In recent years the neighbourhood has experienced significant gentrification and social change.

== Features ==
The Jacques Cartier Bridge and the Maison Radio-Canada are prominent in the skyline, as well as the Sûreté du Québec's headquarters, known as the Prison Parthenais.

Notable features include the Molson Brewery, Gay Village, Hopital Notre-Dame, JTI MacDonald tobacco company and the historic Pied-du-Courant prison.

The Centre-Sud is well known for its street art and murals, notably of Québécois singers and actors, including Paul Buissonneau, Raymond Lévesque, Marjo, Robert Gravel, Pauline Julien, Plume Latraverse and Yvon Deschamps.

Due to its poverty and proximity to downtown, a significant number of shelters, supervised injection sites and resources for the homeless are located in the neighbourhood. This includes Dans la Rue for homeless youth, and the Old Brewery Mission's Patricia Mackenzie Pavilion for homeless women. Another shelter, Refuge des Jeunes, for young men 18-25, is also in the Centre-Sud.

== Public services ==
The city of Montreal operates the Bibliothèque Frontenac and Bibliothèque Père-Ambroise libraries respectively.

The city also operates several indoor pools and arenas including the Aréna Camillien-Houde, Centre Jean-Claude-Malépart and Piscine Quintal.

The borough hall of Ville-Marie, is also located in the Centre-Sud, in the Place Dupuis shopping mall.

== Geography ==
The neighbourhood is bordered by the Saint Lawrence River to the south, Saint Hubert Street to the west, the Canadian Pacific rail line to the east and Sherbrooke Street to the north.

The Plateau is located to the north, Mercier-Hochelaga-Maisonneuve to the east and the Quartier Latin to the west.

Its main arteries running east to west are Rue Ontario, Boulevard De Maisonneuve, Rue Saint Catherine Est and Boulevard René Lévesque.

Major streets and avenues running north to south include Saint-Hubert, Papineau, De Lorimier, D'Iberville and Frontenac.

== Transportation ==
The neighbourhood is accessible by the following Montreal Metro stations, Frontenac, Papineau, Beaudry and Berri–UQAM (partly).

The following STM bus routes pass through the Centre-Sud;

List of STM bus routes
| No. | Route Name |
| 10 | De Lorimier |
| 14 | Atateken |
| 15 | Sainte-Catherine |
| 30 | Saint-Denis/Saint-Hubert |
| 34 | Sainte-Catherine |
| 45 | Papineau |
| 85 | Hochelaga |
| 94 | D'Iberville |
| 125 | Ontario |
| 185 | Sherbrooke |
| 355 ☾ | Papineau |
| 358 ☾ | Sainte-Catherine |
| 445 | Express Papineau |

== Education ==
The Commission scolaire de Montréal (CSDM) operates French-language public schools.

● **Recorded data**
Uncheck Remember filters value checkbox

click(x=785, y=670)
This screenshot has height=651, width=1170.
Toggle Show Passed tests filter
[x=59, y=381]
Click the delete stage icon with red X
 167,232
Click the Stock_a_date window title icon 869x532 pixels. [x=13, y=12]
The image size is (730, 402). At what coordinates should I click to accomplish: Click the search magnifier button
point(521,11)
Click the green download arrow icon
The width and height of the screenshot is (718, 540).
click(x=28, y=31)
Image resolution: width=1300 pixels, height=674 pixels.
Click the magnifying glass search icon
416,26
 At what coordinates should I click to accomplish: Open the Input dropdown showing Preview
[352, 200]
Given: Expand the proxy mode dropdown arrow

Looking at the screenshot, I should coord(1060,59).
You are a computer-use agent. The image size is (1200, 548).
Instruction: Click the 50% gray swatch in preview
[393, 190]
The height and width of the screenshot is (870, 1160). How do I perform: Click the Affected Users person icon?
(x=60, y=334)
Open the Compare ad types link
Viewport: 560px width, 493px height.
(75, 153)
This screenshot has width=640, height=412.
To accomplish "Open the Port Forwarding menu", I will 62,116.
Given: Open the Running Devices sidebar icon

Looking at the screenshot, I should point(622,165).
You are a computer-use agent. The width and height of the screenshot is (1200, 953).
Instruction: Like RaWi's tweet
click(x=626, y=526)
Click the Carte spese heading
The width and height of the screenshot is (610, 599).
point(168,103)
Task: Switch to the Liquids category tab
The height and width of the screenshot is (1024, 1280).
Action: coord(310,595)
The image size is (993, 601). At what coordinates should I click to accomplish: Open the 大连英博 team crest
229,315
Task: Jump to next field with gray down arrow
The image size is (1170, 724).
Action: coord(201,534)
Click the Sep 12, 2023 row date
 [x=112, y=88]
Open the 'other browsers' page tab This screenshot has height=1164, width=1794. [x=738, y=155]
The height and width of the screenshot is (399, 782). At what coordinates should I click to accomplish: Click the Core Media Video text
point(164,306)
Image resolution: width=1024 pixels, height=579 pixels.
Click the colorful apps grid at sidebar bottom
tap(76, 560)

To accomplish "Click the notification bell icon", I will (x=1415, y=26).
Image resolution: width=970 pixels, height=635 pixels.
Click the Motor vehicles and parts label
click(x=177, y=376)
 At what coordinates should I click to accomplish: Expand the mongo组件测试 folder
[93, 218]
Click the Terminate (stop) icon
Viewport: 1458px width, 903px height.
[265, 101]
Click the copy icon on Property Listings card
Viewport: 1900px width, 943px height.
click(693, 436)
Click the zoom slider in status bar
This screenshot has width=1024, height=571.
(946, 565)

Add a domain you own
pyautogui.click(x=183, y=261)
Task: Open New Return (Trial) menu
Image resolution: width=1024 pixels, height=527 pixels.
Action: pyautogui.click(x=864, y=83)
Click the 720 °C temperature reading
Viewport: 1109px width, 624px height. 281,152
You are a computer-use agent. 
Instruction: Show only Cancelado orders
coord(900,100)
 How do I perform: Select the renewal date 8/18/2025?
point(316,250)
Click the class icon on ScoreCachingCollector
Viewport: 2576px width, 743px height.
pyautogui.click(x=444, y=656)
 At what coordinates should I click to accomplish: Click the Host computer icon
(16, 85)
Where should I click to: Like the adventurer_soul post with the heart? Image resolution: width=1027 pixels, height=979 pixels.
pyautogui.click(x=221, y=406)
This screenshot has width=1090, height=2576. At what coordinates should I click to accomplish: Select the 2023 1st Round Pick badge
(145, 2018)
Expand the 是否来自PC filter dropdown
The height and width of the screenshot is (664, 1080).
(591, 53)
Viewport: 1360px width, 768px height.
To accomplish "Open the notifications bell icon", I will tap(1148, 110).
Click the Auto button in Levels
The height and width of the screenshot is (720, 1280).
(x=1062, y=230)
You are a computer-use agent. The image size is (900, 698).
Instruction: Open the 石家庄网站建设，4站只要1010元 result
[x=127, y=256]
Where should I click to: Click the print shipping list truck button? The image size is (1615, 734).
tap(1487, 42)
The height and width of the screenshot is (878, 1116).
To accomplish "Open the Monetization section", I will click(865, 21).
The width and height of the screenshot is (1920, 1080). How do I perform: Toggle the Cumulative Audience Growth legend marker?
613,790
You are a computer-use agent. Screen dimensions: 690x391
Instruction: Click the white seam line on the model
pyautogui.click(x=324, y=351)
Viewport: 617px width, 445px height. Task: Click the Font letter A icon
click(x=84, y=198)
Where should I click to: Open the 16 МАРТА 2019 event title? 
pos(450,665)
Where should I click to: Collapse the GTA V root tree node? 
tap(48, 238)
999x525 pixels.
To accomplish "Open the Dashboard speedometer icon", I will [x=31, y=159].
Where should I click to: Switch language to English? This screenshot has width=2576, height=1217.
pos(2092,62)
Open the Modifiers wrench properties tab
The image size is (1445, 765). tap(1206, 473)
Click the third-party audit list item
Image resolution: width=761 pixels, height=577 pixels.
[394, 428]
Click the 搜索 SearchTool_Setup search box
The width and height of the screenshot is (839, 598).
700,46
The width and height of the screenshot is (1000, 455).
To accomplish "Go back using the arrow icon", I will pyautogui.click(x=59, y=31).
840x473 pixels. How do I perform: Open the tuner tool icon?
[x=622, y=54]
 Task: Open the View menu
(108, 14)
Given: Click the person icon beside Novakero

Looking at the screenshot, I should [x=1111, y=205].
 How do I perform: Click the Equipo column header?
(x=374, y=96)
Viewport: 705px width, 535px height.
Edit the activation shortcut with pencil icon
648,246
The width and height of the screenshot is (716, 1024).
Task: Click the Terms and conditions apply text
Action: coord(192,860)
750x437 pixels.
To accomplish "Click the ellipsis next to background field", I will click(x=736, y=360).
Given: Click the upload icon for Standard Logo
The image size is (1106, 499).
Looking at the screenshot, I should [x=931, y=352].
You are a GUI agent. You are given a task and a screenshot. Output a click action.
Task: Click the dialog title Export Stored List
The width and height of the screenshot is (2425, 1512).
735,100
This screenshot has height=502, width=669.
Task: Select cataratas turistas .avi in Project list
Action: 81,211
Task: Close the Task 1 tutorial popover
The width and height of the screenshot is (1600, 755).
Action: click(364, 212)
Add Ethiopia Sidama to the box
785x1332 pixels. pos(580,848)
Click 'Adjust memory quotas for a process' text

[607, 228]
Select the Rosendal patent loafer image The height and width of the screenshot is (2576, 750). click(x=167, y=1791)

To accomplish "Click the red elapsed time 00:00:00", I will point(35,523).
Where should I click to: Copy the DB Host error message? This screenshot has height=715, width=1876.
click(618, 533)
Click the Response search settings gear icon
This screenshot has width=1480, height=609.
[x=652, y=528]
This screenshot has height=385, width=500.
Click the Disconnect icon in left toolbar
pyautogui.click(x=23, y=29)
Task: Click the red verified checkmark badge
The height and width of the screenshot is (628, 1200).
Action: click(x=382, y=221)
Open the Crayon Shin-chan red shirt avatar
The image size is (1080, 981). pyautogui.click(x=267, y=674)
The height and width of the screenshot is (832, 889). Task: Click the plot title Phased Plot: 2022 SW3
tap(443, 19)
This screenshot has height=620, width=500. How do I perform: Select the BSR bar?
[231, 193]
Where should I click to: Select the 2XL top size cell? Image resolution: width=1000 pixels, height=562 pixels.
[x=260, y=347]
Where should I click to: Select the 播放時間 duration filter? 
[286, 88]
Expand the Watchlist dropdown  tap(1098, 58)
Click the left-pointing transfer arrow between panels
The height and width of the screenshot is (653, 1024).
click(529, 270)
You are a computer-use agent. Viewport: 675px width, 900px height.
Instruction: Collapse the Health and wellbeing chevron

● **Your assignment**
Transcribe the Centre-Sud text from "The city also" to "Boulevard René Lévesque.", with both included.

● **Your response**
The city also operates several indoor pools and arenas including the Aréna Camillien-Houde, Centre Jean-Claude-Malépart and Piscine Quintal.

The borough hall of Ville-Marie, is also located in the Centre-Sud, in the Place Dupuis shopping mall.

== Geography ==
The neighbourhood is bordered by the Saint Lawrence River to the south, Saint Hubert Street to the west, the Canadian Pacific rail line to the east and Sherbrooke Street to the north.

The Plateau is located to the north, Mercier-Hochelaga-Maisonneuve to the east and the Quartier Latin to the west.

Its main arteries running east to west are Rue Ontario, Boulevard De Maisonneuve, Rue Saint Catherine Est and Boulevard René Lévesque.